Михалков напомнил об уроках Михаила Чехова:

«Импульс невозможно дать без концентрации. Концентрироваться — это не хмурить брови, не пытаться сделать вид, что ты сосредоточен, закрывать глаза, шептать текст. Это управление физиологией, психофизическими процессами. Михаил Чехов называл это «психологический жест». Это не телодвижение, не взмах руки, не поворот головы, это нечто такое, что заставит и твоего партнера, и зрителя неотрывно следить за изменением твоего состояния.

Михаил Чехов считал, что слова, произносимые артистом, не значат ничего. Он вспоминал, как однажды на спектакле Михоэлса, который играл на идише, он, не понимая ни слова, рыдал вместе с теми, кто сидел в зале и знал этот язык. Потому что важно не само слово, а его рождение, импульс. Задача актера — дать зрителю возможность проследить этот импульс рождения слова. Но не стоит путать энергию с темпераментом.

Бывает, что артист кричит, надрывается, а это вас не волнует. Потому что его крик — это физическое проявление его темперамента, а не тот крик, который может быть заменен молчанием. Влияние на партнера и на зрителя имеет энергетическую, а не словесную природу. Костюм и музыка — это вспомогательные элементы. Они идут вам в помощь, только когда вы готовы изнутри. Михаил Чехов говорил, что прекрасный актерский ансамбль, замечательные декорации и все остальное, не имеет никакого смысла и значения, если неправильно создана атмосфера. Если атмосфера не становится объединяющей для всего силой».

… На экране — кадры из фильма Стэнли Кубрика «Барри Линдон». Длинные музыкальные вставки и закадровый текст — все вроде бы «враги кинематографа», а фильм стал классикой мирового кино. «Эти приемы, — поясняет Михалков, — сначала удивляют, раздражают, а потом становятся абсолютно органичными. Потому что существует та концентрация, то движение внутреннее, почти незаметное, за которым ты следишь, не отрываясь, все три часа. Тебя как будто тащат за поводок».

Достоверность по Кубрику

«Актер существует в том энергетическом пространстве, которое позволяет нам испытывать то, что испытывает он. Стэнли Кубрик в своей замечательной картине «Барри Линдон» потрясающе пользуется этой актерской концентрацией, этим направленным сфокусированным вниманием. Вспомните сцену дуэли Барри со своим пасынком, от нее невозможно оторваться. Она держит вас каждую секунду, и именно потому, что там создана та атмосфера, когда реальное время в кадре совпадает с реальным временем в зрительном зале. Зритель проживает ровно столько, сколько прожили герои на экране. В монтаже нет никакого насилия над зрителем, его не заставляют смотреть то или иное, но внутренняя энергия создает то напряжение, которое завораживает.
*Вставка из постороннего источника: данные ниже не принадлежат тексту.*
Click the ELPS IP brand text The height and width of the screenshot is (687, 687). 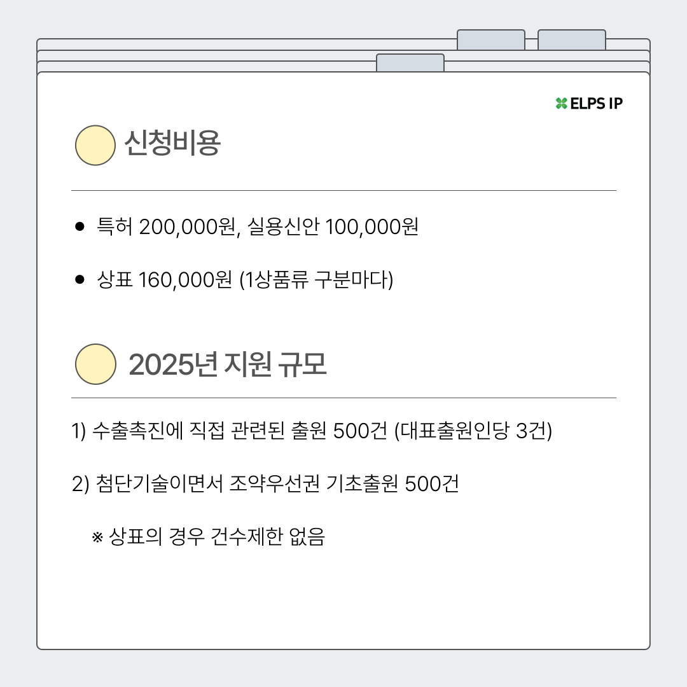596,104
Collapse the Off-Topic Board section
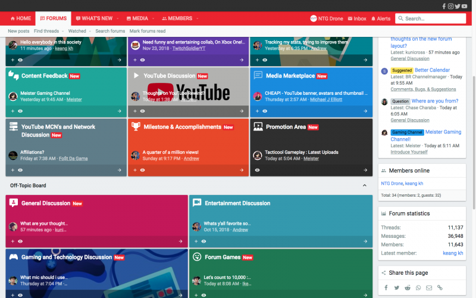476x298 pixels. 364,186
В картине «12» монолог Сергея Маковецкого из-за исповедального содержания требовал крупного плана. Когда я сказал, что не будет крупных планов, он чуть не заплакал: «Как?..». Но мне было важно, чтобы зритель оказался на месте тех одиннадцати, которые его слушают, а не увидел лишний раз, как хорошо играет Маковецкий. Мне было важно, чтобы каждый из слушающих создал энергетическое поле для монолога Маковецкого. Именно так рождается чистое сливочное масло кино — достоверность. Когда слушающие актеры в кадре слушают так же, как слушает зритель в зрительном зале.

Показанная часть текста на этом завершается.